MATERIAL FOR THIS TASK: Begin

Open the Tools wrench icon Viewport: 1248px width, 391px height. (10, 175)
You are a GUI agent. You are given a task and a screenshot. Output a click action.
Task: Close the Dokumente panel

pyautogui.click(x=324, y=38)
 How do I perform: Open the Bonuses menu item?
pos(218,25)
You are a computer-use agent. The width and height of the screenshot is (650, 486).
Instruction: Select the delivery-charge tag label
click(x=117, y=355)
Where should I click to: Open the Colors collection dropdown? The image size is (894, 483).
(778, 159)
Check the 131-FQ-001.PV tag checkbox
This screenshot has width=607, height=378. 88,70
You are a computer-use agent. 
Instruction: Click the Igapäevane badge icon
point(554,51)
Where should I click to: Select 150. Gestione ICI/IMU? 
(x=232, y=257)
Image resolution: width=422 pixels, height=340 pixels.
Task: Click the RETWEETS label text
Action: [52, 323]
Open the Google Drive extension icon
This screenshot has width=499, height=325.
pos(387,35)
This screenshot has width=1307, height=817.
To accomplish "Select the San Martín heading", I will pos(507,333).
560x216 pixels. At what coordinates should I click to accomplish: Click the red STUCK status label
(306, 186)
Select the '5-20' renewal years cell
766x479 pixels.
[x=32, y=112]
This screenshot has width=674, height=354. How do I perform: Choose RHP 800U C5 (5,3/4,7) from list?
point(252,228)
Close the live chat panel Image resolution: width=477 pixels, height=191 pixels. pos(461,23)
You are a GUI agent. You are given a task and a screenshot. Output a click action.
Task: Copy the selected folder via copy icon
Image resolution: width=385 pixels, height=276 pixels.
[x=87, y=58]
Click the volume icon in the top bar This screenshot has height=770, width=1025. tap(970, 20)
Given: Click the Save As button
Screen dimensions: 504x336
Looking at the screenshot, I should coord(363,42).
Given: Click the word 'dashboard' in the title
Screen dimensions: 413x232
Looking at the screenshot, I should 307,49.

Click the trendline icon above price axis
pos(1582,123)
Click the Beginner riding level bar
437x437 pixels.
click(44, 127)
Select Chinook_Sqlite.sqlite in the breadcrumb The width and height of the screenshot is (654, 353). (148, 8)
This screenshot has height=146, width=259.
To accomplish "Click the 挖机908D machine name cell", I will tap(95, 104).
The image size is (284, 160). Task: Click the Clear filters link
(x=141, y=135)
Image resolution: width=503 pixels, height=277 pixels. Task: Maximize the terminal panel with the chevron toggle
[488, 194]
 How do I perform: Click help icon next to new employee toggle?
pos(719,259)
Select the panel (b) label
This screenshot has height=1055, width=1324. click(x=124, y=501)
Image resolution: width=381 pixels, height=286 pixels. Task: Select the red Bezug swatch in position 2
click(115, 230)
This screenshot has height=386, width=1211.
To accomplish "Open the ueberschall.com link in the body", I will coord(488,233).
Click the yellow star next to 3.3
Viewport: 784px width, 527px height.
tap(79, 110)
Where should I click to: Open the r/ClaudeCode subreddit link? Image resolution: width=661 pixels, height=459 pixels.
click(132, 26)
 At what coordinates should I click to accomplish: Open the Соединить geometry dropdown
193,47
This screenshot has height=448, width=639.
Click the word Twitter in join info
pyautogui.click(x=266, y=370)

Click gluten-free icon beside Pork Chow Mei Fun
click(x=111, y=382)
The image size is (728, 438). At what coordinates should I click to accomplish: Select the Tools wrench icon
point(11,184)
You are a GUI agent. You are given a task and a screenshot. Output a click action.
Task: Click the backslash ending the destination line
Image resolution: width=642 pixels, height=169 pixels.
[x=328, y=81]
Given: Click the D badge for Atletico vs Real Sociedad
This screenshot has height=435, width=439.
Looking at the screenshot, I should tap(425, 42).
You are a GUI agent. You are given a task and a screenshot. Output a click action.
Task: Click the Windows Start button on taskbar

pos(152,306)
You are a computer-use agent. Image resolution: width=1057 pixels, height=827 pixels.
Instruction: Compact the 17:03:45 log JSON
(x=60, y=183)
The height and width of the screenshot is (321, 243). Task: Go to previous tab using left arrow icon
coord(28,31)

MATERIAL FOR THIS TASK: End

Provide an exact reproduction of all the entries shown above.

Open the Tools wrench icon Viewport: 1248px width, 391px height. (10, 175)
You are a GUI agent. You are given a task and a screenshot. Output a click action.
Task: Close the Dokumente panel

pyautogui.click(x=324, y=38)
 How do I perform: Open the Bonuses menu item?
pos(218,25)
You are a computer-use agent. The width and height of the screenshot is (650, 486).
Instruction: Select the delivery-charge tag label
click(x=117, y=355)
Where should I click to: Open the Colors collection dropdown? The image size is (894, 483).
(778, 159)
Check the 131-FQ-001.PV tag checkbox
This screenshot has width=607, height=378. 88,70
You are a computer-use agent. 
Instruction: Click the Igapäevane badge icon
point(554,51)
Where should I click to: Select 150. Gestione ICI/IMU? 
(x=232, y=257)
Image resolution: width=422 pixels, height=340 pixels.
Task: Click the RETWEETS label text
Action: [52, 323]
Open the Google Drive extension icon
This screenshot has width=499, height=325.
pos(387,35)
This screenshot has width=1307, height=817.
To accomplish "Select the San Martín heading", I will pos(507,333).
560x216 pixels. At what coordinates should I click to accomplish: Click the red STUCK status label
(306, 186)
Select the '5-20' renewal years cell
766x479 pixels.
[x=32, y=112]
This screenshot has width=674, height=354. How do I perform: Choose RHP 800U C5 (5,3/4,7) from list?
point(252,228)
Close the live chat panel Image resolution: width=477 pixels, height=191 pixels. pos(461,23)
You are a GUI agent. You are given a task and a screenshot. Output a click action.
Task: Copy the selected folder via copy icon
Image resolution: width=385 pixels, height=276 pixels.
[x=87, y=58]
Click the volume icon in the top bar This screenshot has height=770, width=1025. tap(970, 20)
Given: Click the Save As button
Screen dimensions: 504x336
Looking at the screenshot, I should coord(363,42).
Given: Click the word 'dashboard' in the title
Screen dimensions: 413x232
Looking at the screenshot, I should 307,49.

Click the trendline icon above price axis
pos(1582,123)
Click the Beginner riding level bar
437x437 pixels.
click(44, 127)
Select Chinook_Sqlite.sqlite in the breadcrumb The width and height of the screenshot is (654, 353). (148, 8)
This screenshot has height=146, width=259.
To accomplish "Click the 挖机908D machine name cell", I will tap(95, 104).
The image size is (284, 160). Task: Click the Clear filters link
(x=141, y=135)
Image resolution: width=503 pixels, height=277 pixels. Task: Maximize the terminal panel with the chevron toggle
[488, 194]
 How do I perform: Click help icon next to new employee toggle?
pos(719,259)
Select the panel (b) label
This screenshot has height=1055, width=1324. click(x=124, y=501)
Image resolution: width=381 pixels, height=286 pixels. Task: Select the red Bezug swatch in position 2
click(115, 230)
This screenshot has height=386, width=1211.
To accomplish "Open the ueberschall.com link in the body", I will coord(488,233).
Click the yellow star next to 3.3
Viewport: 784px width, 527px height.
tap(79, 110)
Where should I click to: Open the r/ClaudeCode subreddit link? Image resolution: width=661 pixels, height=459 pixels.
click(132, 26)
 At what coordinates should I click to accomplish: Open the Соединить geometry dropdown
193,47
This screenshot has height=448, width=639.
Click the word Twitter in join info
pyautogui.click(x=266, y=370)

Click gluten-free icon beside Pork Chow Mei Fun
click(x=111, y=382)
The image size is (728, 438). At what coordinates should I click to accomplish: Select the Tools wrench icon
point(11,184)
You are a GUI agent. You are given a task and a screenshot. Output a click action.
Task: Click the backslash ending the destination line
Image resolution: width=642 pixels, height=169 pixels.
[x=328, y=81]
Given: Click the D badge for Atletico vs Real Sociedad
This screenshot has height=435, width=439.
Looking at the screenshot, I should tap(425, 42).
You are a GUI agent. You are given a task and a screenshot. Output a click action.
Task: Click the Windows Start button on taskbar

pos(152,306)
You are a computer-use agent. Image resolution: width=1057 pixels, height=827 pixels.
Instruction: Compact the 17:03:45 log JSON
(x=60, y=183)
The height and width of the screenshot is (321, 243). Task: Go to previous tab using left arrow icon
coord(28,31)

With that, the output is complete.